FURTHER DESCRIPTION: Ground floor with Corinthian pilasters to central 3-window arcade; outer timber-panelled doors (2-leaf to left, single-leaf to right) with fanlights flanked by plain pilasters supporting consoles (see NOTES). Pierced, scrolled detailing to 1st-floor consoled balcony; architraved 1st-floor windows with consoled cornices overlaying partial entablatures. 2nd floor with deeply recessed windows flanked by inset plain quarter-pilasters.
Fixed plate glass at ground floor; 4-pane glazing in timber sash-and-case windows above. Grey slate roof; coped yellow sandstone ashlar gablehead stacks with circular buff clay cans.
INTERIOR: Ground-floor banking hall with 2 fluted cast-iron columns supporting joists; decorative plasterwork to compartmented ceiling including dentilled and egg-and-dart cornice; some consoled corbels. Some timber-panelled shutters at 1st floor.
A good example of a mid-19th-century provincial bank, with particularly fine Italian Renaissance-style detailing, situated on High Street at the heart of Hawick. The ground-floor banking hall, accessed through the door on the left of the main facade, retains many original features. The upper floors, reached via the door on the right of the main facade, would have contained offices and accommodation for the manager; they now form two flats, one at each level.
Now the Bank of Scotland, the building was originally the British Linen Bank. The British Linen Company had been the first financial house to establish a branch in Hawick, in 1783. The company was acquired by the Bank of Scotland in 1969.
The consoles supported by the pilasters flanking the doorways bear foliate relief carving and the British Linen Company monogram, 'BLC'.

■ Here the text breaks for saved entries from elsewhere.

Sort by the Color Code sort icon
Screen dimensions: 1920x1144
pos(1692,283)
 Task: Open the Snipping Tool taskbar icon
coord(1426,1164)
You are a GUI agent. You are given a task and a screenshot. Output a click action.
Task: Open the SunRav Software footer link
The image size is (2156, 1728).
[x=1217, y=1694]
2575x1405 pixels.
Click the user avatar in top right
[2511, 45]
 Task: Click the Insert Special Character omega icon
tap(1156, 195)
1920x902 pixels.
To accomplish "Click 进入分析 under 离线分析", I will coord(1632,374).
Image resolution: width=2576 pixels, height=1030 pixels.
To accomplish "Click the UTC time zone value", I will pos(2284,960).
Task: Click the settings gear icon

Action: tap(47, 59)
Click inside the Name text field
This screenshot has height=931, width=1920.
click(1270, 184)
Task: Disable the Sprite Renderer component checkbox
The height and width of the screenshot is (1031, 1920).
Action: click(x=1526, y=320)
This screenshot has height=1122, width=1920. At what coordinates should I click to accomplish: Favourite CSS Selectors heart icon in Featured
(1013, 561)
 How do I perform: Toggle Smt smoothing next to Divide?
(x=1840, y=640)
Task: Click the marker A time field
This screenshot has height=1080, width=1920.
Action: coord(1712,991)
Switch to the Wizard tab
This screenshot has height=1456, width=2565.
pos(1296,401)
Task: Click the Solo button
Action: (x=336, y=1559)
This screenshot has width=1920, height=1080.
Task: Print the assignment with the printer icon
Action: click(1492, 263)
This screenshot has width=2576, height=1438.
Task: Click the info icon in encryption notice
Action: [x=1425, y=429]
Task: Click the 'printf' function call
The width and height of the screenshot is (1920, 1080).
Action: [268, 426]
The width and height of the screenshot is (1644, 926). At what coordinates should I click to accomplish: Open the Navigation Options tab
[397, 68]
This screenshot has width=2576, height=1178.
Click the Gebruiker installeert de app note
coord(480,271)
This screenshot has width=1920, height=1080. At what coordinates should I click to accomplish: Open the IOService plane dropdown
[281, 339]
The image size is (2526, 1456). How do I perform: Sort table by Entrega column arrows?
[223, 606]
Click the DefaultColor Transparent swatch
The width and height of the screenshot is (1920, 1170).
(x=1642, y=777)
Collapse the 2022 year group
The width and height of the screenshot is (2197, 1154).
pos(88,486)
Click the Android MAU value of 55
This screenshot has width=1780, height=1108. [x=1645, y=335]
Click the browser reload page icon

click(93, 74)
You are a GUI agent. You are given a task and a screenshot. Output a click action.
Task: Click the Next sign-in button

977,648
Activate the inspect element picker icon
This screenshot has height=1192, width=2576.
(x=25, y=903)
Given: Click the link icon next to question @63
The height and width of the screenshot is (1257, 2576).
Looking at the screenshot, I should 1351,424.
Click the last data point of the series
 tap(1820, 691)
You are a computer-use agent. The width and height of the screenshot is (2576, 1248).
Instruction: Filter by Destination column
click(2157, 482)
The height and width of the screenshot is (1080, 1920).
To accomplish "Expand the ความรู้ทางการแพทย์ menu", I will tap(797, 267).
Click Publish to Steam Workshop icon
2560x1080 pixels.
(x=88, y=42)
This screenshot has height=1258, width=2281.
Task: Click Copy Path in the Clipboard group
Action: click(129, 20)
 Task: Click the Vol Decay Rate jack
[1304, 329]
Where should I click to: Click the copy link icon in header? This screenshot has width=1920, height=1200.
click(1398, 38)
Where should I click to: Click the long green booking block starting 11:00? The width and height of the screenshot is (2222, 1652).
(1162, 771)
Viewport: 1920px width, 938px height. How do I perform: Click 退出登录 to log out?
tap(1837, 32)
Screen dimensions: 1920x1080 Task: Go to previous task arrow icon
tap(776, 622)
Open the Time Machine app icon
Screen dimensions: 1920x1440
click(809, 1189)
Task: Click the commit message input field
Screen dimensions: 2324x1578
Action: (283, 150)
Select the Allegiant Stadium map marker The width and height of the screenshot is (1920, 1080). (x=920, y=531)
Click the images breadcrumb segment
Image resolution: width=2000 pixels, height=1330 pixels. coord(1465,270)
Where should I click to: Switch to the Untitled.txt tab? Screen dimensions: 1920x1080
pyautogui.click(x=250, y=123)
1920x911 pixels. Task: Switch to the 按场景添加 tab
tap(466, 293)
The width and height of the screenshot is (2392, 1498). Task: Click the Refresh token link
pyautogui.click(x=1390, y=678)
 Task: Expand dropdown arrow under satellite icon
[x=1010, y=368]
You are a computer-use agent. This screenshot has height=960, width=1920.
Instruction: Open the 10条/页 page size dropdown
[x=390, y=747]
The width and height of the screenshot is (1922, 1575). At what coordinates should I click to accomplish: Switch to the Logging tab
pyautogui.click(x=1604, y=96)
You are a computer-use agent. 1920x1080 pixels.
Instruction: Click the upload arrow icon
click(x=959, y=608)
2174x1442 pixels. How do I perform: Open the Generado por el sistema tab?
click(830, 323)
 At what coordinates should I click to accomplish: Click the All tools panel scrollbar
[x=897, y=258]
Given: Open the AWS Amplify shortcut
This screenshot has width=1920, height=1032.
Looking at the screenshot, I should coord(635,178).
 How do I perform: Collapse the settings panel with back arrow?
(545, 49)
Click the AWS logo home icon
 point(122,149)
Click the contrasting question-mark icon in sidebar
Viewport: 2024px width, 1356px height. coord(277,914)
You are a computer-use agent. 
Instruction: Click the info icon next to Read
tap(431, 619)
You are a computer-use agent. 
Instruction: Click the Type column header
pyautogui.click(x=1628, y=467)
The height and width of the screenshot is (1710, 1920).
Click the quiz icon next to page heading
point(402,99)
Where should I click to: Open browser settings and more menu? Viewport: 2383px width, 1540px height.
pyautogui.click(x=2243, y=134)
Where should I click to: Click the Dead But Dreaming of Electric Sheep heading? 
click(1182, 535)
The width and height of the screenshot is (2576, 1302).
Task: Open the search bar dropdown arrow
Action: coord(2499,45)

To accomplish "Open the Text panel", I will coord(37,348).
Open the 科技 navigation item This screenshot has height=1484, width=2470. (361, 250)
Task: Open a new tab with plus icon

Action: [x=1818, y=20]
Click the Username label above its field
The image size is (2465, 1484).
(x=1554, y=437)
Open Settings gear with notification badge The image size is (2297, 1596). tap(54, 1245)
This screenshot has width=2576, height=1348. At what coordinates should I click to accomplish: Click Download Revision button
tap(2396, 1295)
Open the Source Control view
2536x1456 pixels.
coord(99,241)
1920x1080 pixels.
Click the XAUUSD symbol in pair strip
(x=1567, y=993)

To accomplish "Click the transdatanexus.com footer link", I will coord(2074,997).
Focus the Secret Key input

David Cousin (1809-78), who practised in Edinburgh, was one of the most accomplished architects of his generation. He was appointed architect to the British Linen Company after the death of his predecessor, George Angus, in 1845. The design of provincial bank buildings was thereafter the mainstay of his practice. Cousin worked principally in an Italian Renaissance idiom until the late 1860s when he began to adopt a mid-Victorian freestyle. List description revised following resurvey (2008).